** BEGIN Recorded information **
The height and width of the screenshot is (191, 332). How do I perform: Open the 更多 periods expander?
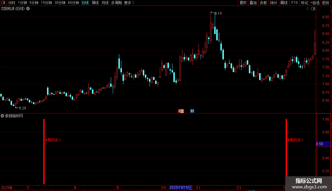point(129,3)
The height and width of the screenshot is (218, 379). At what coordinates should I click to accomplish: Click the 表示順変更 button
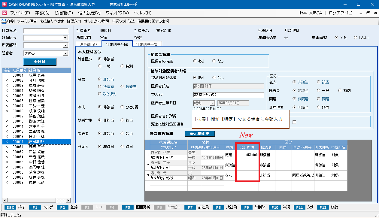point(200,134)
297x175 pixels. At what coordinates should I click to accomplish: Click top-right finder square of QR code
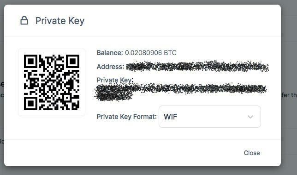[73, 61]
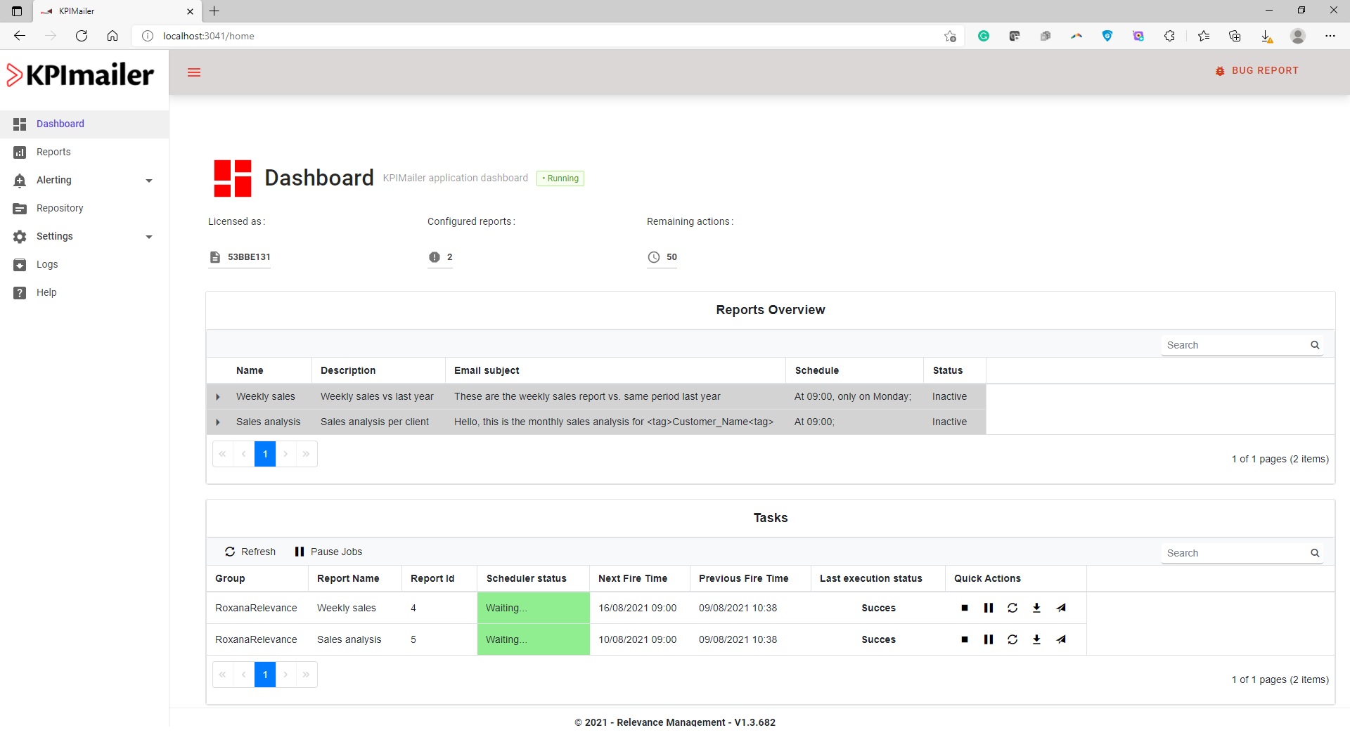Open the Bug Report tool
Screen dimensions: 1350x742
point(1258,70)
** END Recorded information **
## Exercise details
Render all of the entries above as a numbered list, leaving out blank lines and the pictures.

## Written answer
1. The height and width of the screenshot is (191, 332). How do I perform: Open the 更多 periods expander?
2. point(129,3)
3. The height and width of the screenshot is (218, 379). At what coordinates should I click to accomplish: Click the 表示順変更 button
4. point(200,134)
5. 297x175 pixels. At what coordinates should I click to accomplish: Click top-right finder square of QR code
6. [73, 61]
7. Open the Bug Report tool
8. Screen dimensions: 1350x742
9. point(1258,70)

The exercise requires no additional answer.